Comment la boue devient claire

Mégabassines, liberté de tuer et fétichisme de la marchandise.

Si l’histoire a parfois les allures d’un bourbier, il faut en guetter les clarifications. Qu’est-ce que la théorie, sinon la vérification permanente d’un édifice logique dans l’immédiateté historique ? Ainsi lui devient-il possible de dégager les possibilités de dépassement d’une époque, par-delà la boue épaisse et sombre qui obstrue son horizon.

Les Gilets Jaunes ont été l’une de ces clarifications. Après de si longues années de résignation, ils ont démontré avec fracas qu’une révolte populaire, spontanée et déterminée était encore possible. Sans doute aura-t-il été absurde d’en douter, tant l’espérance révolutionnaire est indissociable de la société marchande. Mais au-delà de cette seule possibilité, les Gilets Jaunes ont signifié au pouvoir, comme aux désespérés de l’émancipation, que la fuite en avant néolibérale, rendue nécessaire par les limites auxquelles se heurtent aujourd’hui l’accumulation capitaliste et accélérée si ouvertement en France par Emmanuel Macron, ne se ferait pas sans opposition.

Malgré une répression dont la brutalité ne s’était plus vue depuis Mai 68, malgré les emprisonnements, les mutilations, l’État s’est bien gardé de prendre la responsabilité d’un ou de plusieurs morts parmi les émeutiers fluos. Les gouvernants actuels, qui brillent surtout pour leur connerie spectaculaire et leur inculture historique, semblent bien avoir une vague idée du nombre de révolutions qui se sont élancées au cri de « On a tiré sur le peuple ! ». Si la révolte des Gilets Jaunes a connu des situations qui aurait pu aboutir à une telle montée aux extrêmes — un flic encerclé sortant son arme de service, l’Élysée pratiquement dégarni de chiens de garde au cours d’une émeute parisienne —, elle n’a pas connu de mort dans une quelconque prise de la Bastille et aucun flic n’a tué pour empêcher la prise du Fouquet’s.

Il était donc permis de se demander si l’État bourgeois, confronté à un conflit encore supérieur, assumerait à nouveau de tuer pour remplir sa tâche. Toute observation lucide de l’époque, et par suite toute théorie un tant soit peu conséquente, mène depuis quelques années au moins à ce constat : le triomphe incontesté du néolibéralisme est terminé et une nouvelle phase historique s’est ouverte, qui implique sa fuite en avant et son raidissement autoritaire. Ces points de tension extrême vont se multiplier — ils se multiplient déjà. Mais le même État a aussi bâti sa légitimité sur la pacification de la société qui, bien que toute relative, a rendu inacceptable le tir au fusil dans la foule, encore si courant au début du vingtième siècle. Que ferait-il alors au pied du mur ? Autrement dit : face à la réintensification du conflit de classe qu’implique la décomposition de la société marchande, l’État bourgeois serait-il de nouveau prêt à tuer s’il venait à être menacé, alors même qu’il mettrait ainsi en jeu l’un des piliers de sa stabilité ?

------

## PROBLÈME POSÉ A
D'après le texte, depuis quel événement n'avait-on plus vu une répression aussi brutale que celle subie par les Gilets Jaunes ?

(Lignes de données de pointage)
------

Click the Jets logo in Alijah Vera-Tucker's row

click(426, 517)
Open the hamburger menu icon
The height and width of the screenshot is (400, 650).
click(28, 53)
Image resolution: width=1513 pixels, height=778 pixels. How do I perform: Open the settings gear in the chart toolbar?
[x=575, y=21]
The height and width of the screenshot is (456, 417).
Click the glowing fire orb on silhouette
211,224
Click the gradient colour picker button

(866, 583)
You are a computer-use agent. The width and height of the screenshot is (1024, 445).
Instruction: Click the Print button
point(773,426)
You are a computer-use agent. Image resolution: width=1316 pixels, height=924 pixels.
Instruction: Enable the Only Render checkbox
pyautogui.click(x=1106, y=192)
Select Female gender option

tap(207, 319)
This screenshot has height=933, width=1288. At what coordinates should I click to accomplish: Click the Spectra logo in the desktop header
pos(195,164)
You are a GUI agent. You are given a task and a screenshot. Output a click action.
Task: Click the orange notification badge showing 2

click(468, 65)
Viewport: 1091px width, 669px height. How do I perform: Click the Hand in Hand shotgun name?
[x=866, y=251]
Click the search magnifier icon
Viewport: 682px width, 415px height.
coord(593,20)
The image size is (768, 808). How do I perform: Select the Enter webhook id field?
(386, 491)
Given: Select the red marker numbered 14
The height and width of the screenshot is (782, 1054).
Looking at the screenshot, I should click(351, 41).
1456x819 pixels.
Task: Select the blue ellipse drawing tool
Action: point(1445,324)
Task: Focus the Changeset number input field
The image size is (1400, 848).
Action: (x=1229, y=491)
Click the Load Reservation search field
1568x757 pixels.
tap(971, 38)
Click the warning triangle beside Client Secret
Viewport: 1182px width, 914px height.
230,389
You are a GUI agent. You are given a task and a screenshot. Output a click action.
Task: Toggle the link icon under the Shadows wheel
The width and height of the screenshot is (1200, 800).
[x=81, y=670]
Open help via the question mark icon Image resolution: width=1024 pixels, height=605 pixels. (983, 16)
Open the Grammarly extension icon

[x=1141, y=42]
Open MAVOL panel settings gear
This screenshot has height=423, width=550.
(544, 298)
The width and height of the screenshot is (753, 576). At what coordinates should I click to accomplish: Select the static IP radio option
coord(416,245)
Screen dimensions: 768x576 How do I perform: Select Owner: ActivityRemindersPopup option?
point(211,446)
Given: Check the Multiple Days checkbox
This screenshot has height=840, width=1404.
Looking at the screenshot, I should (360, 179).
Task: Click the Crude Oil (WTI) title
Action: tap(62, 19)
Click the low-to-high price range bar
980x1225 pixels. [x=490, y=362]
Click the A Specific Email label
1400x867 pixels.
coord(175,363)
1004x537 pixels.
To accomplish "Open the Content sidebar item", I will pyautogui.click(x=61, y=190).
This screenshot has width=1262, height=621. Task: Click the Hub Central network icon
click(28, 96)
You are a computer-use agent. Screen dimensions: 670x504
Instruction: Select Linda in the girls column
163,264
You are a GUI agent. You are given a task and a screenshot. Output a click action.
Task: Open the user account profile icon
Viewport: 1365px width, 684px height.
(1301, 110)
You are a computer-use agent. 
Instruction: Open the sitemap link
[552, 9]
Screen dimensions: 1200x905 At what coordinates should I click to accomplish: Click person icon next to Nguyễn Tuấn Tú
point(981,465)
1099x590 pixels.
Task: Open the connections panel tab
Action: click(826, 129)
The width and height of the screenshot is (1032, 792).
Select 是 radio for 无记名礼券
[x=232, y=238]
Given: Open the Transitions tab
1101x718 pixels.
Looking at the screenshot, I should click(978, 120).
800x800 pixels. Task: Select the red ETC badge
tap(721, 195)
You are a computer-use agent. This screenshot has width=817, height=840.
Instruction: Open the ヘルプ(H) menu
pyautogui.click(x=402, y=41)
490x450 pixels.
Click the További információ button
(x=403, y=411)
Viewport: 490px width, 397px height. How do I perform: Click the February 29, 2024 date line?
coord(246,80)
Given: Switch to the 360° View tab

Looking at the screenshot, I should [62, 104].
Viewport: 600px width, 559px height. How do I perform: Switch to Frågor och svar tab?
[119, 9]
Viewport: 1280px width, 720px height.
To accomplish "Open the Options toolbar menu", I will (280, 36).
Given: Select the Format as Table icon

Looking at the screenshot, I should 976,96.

------

## PROBLÈME POSÉ B
Renvoie chaque ligne des enregistrements qui contient la chaîne "accomplish", en respectant la casse.

## RÉPONSE ATTENDUE A
Depuis Mai 68.

## RÉPONSE ATTENDUE B
This screenshot has height=933, width=1288. At what coordinates should I click to accomplish: Click the Spectra logo in the desktop header
The width and height of the screenshot is (753, 576). At what coordinates should I click to accomplish: Select the static IP radio option
To accomplish "Open the Content sidebar item", I will pyautogui.click(x=61, y=190).
Screen dimensions: 1200x905 At what coordinates should I click to accomplish: Click person icon next to Nguyễn Tuấn Tú
To accomplish "Open the Options toolbar menu", I will (280, 36).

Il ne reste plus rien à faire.